§ Exercise instructions:
Show every line from the entries that follow which holds the word "стальной".

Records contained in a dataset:

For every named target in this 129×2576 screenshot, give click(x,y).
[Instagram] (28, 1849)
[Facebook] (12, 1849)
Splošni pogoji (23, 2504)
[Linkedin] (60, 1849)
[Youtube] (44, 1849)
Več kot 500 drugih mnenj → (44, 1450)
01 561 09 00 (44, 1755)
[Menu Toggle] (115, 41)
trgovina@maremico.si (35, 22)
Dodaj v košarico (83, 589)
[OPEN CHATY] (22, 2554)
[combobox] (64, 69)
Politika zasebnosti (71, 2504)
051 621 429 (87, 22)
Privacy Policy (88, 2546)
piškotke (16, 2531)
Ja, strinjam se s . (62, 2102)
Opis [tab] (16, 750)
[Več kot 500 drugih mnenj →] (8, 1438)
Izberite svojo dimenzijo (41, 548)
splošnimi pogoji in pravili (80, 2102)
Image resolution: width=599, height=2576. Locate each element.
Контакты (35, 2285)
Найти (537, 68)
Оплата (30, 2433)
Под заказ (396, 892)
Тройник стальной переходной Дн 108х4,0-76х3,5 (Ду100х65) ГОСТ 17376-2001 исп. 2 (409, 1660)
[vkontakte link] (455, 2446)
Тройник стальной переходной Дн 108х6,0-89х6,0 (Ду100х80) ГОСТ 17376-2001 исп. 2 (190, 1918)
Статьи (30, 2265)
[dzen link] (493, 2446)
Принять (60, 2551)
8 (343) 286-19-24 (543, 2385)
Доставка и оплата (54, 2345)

§ Exercise result:
Тройник стальной переходной Дн 108х4,0-76х3,5 (Ду100х65) ГОСТ 17376-2001 исп. 2 (409, 1660)
Тройник стальной переходной Дн 108х6,0-89х6,0 (Ду100х80) ГОСТ 17376-2001 исп. 2 (190, 1918)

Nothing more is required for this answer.